Could you repeat, word for word, the line with "This screenshot has" and every line after it in the records below, leaving out any pictures?

Dataset entries
────

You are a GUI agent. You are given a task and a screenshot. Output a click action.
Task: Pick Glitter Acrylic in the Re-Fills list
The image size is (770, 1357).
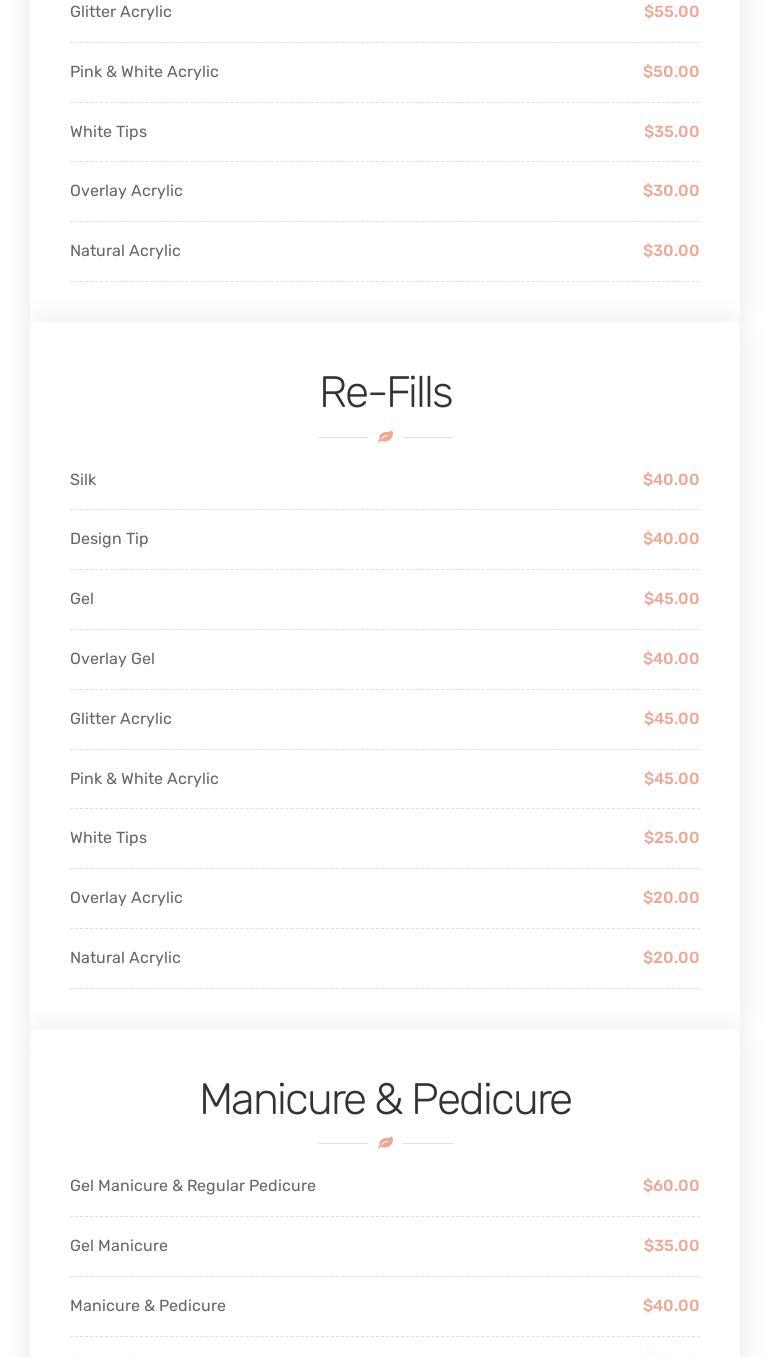pos(121,719)
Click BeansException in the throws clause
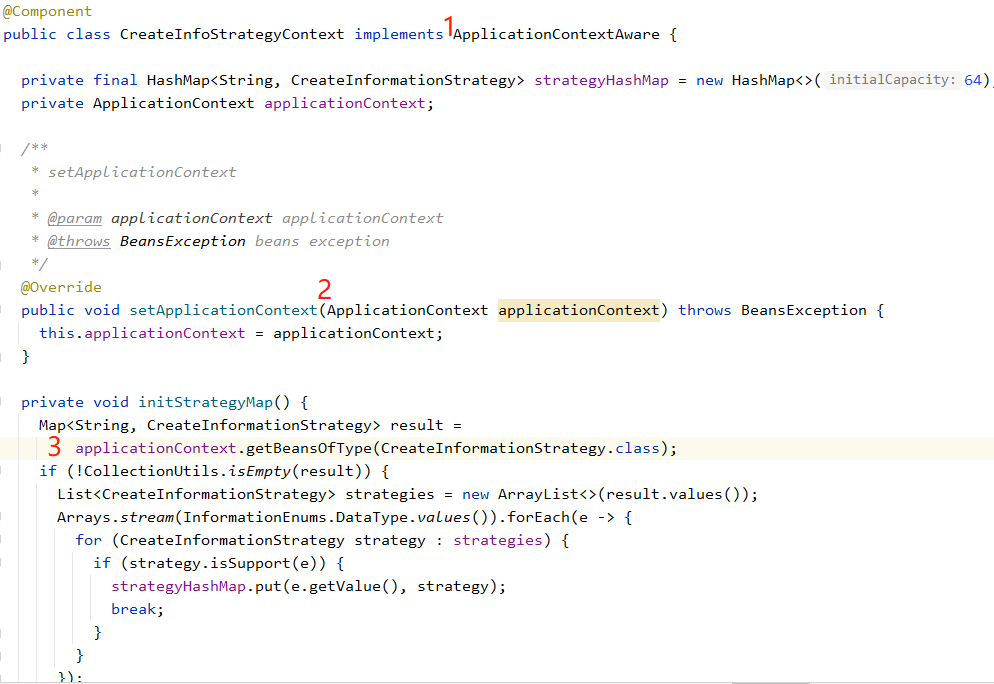The width and height of the screenshot is (994, 684). (x=803, y=310)
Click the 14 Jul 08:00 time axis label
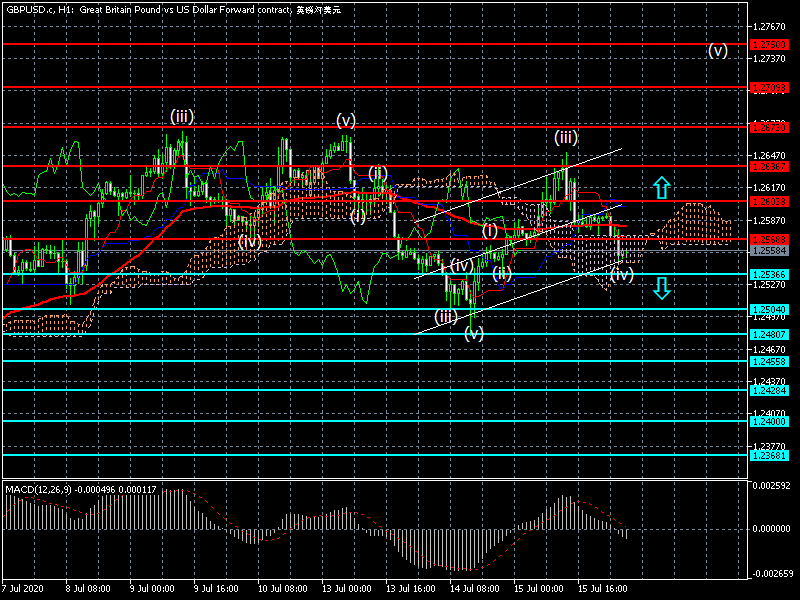The image size is (800, 600). (473, 590)
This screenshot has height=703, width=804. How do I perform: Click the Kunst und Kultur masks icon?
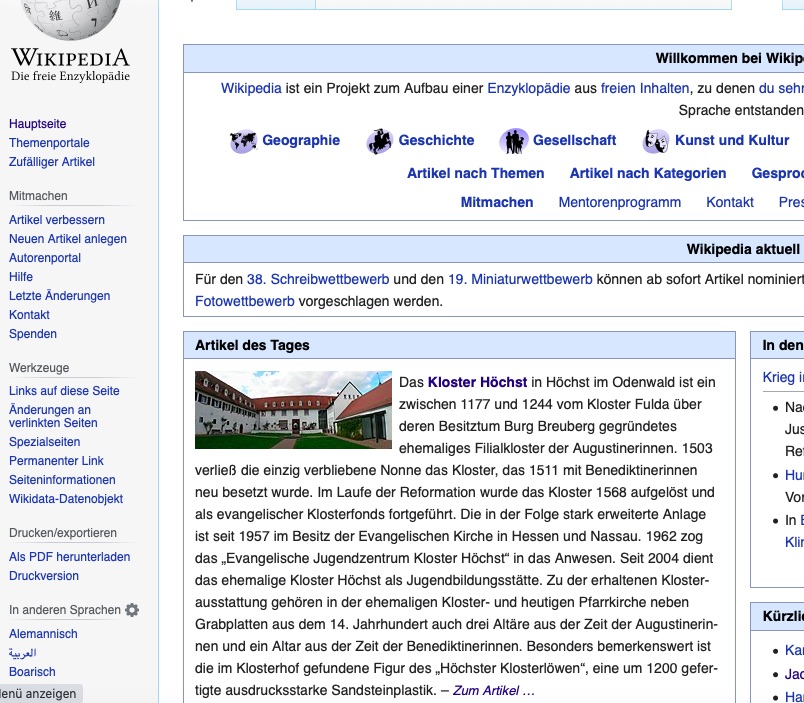(x=656, y=141)
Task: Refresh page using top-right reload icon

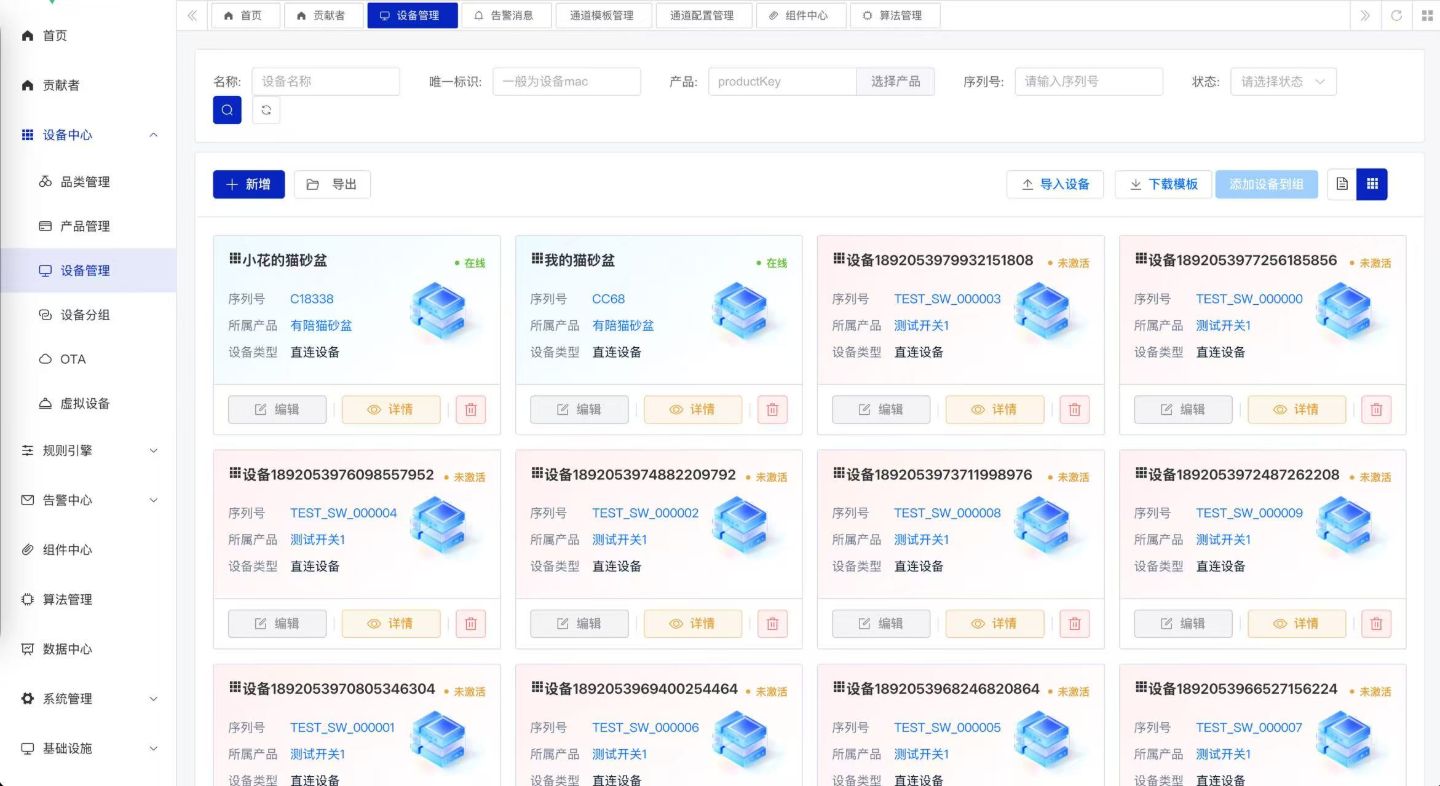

────

EXERCISE RESPONSE »
This screenshot has height=703, width=804. How do I perform: Click the Kunst und Kultur masks icon?
(x=656, y=141)
Task: Refresh page using top-right reload icon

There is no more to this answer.